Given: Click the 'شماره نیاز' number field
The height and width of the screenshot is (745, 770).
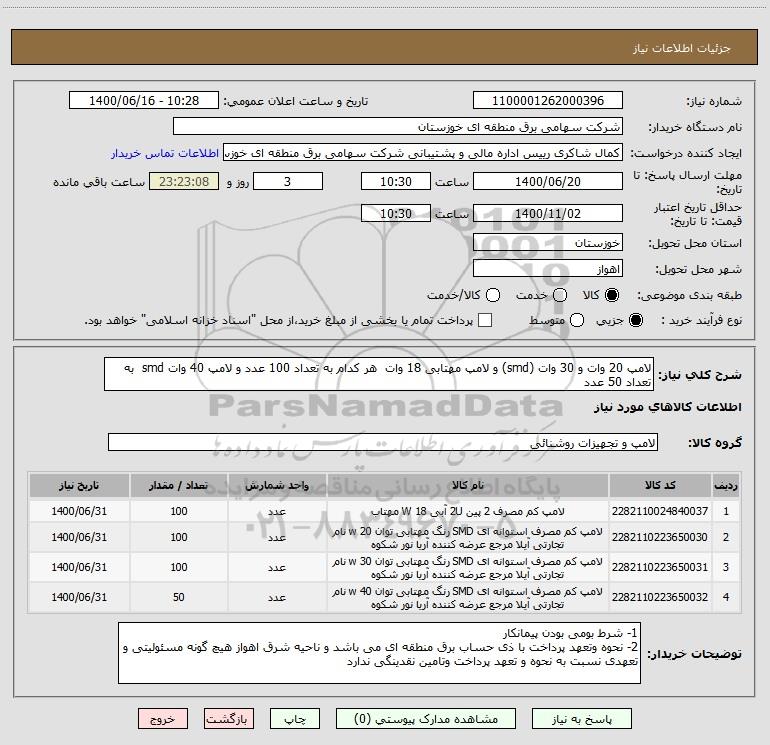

• • • •

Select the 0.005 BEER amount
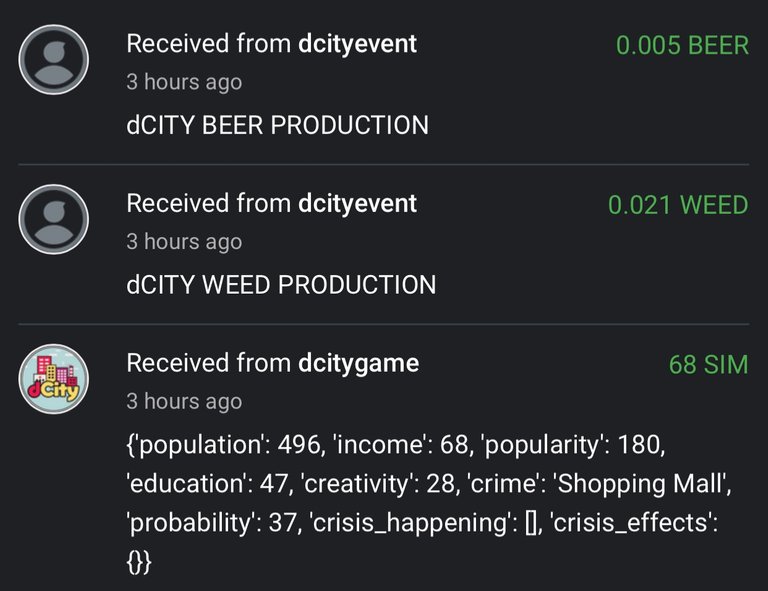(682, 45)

• • • •

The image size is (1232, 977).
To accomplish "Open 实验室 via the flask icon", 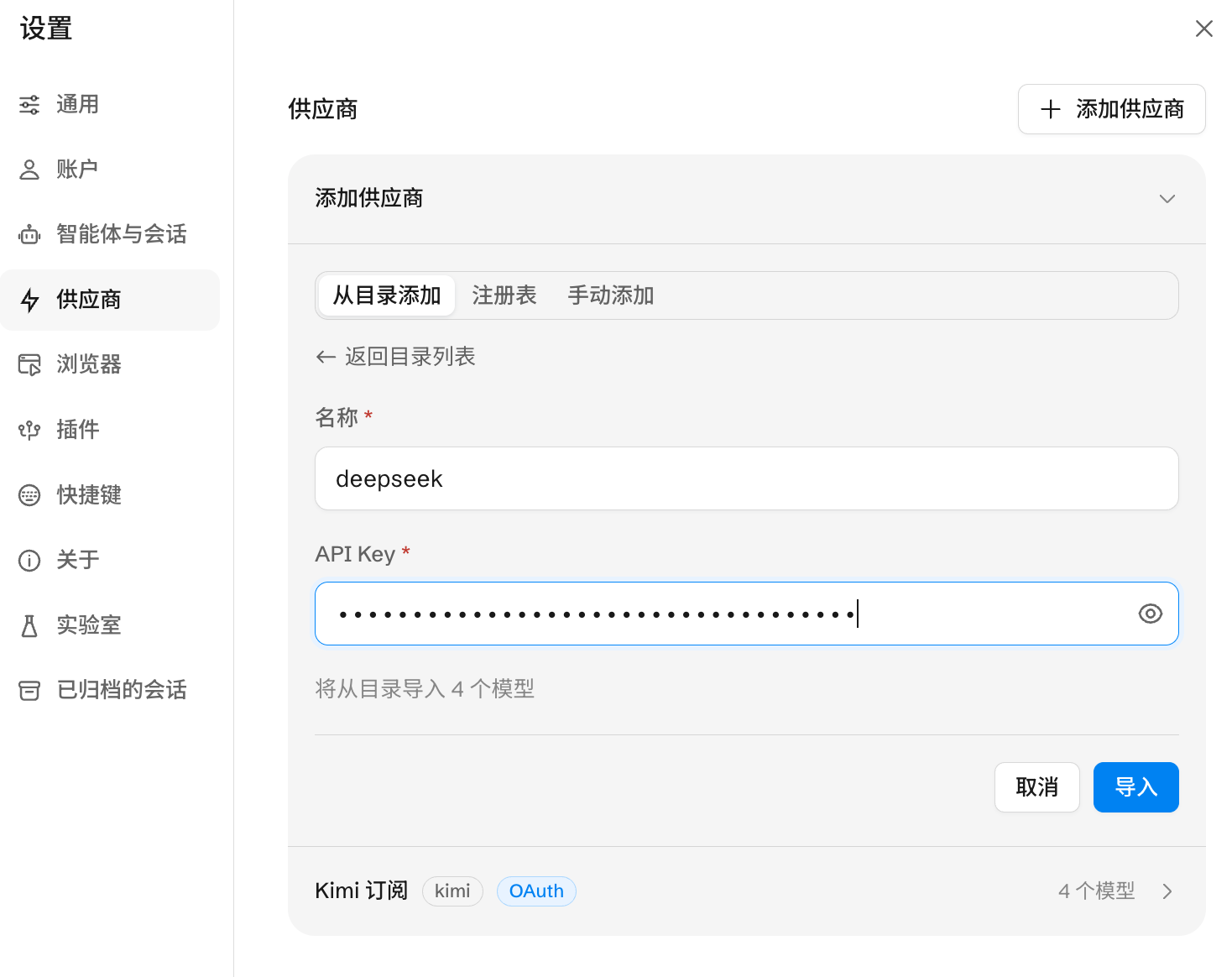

• • • •

Taking the entries above, write out exactly the lines starting with the line containing "Given: Click the 'شماره نیاز' number field" and going on through the line containing "The height and", both included, and nothing else.

**Task solution**.
Given: Click the 'شماره نیاز' number field
The height and width of the screenshot is (745, 770).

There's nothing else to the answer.